Da sottolineare che, nel 2012, l’unità è stata impegnata, insieme a tutto il Dipartimento di Medicina Specialistica, di cui fa parte, nella verifica per l’accreditamento istituzionale da parte della Regione Emilia-Romagna. La Commissione Regionale, al termine del controllo che si è concluso a dicembre 2012, ha espresso un giudizio estremamente positivo sia dal punto di vista strutturale che organizzativo.

L’U.O. di Nefrologia e Dialisi si compone di una sezione di degenza dotata di 8 posti letto, di un Centro dialisi con 25 postazioni utilizzate in doppio turno giornaliero, cui vanno aggiunte le 6 del centro dialisi ad assistenza limitata dell’ospedale di Santa Sofia, di una sezione dedicata alla dialisi peritoneale, e di un’area ambulatoriale cui afferiscono anche le attività di Day Hospital e di Day Service.

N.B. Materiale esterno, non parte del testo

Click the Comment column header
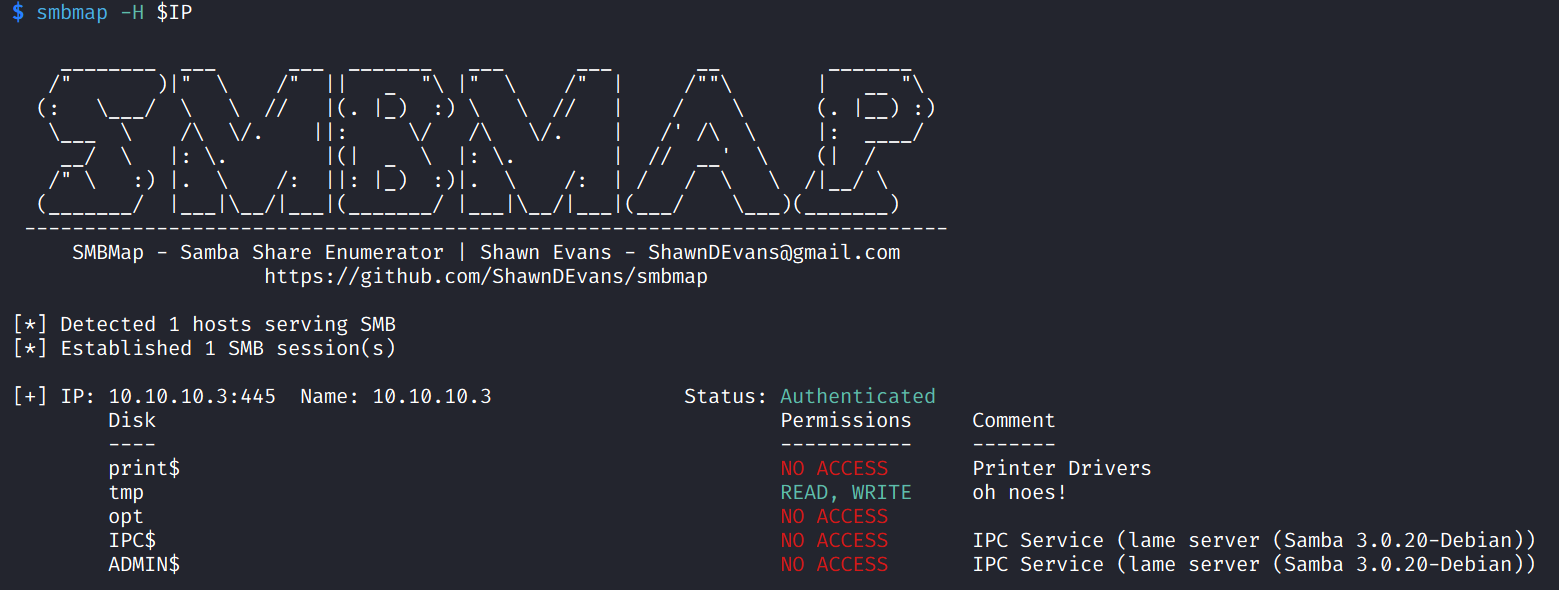 [1014, 420]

Al suo interno, operano, oltre al direttore, 6 medici tra i quali uno specializzando dell’Università di Bologna, coadiuvati da personale infermieristico con specifiche competenze in terapia sostitutiva artificiale. «Ho la fortuna di disporre di un’equipe giovane e con una buona preparazione di base a cui si affianca un personale infermieristico particolarmente motivato – commenta il direttore – Non a caso, nel corso del 2012, abbiamo portato la nostra esperienza in ambito nazionale, partecipando ad importanti appuntamenti scientifici; ritengo che tale aspetto formativo sia fonte di un indispensabile arricchimento culturale, con positive ricadute assistenziali per i pazienti».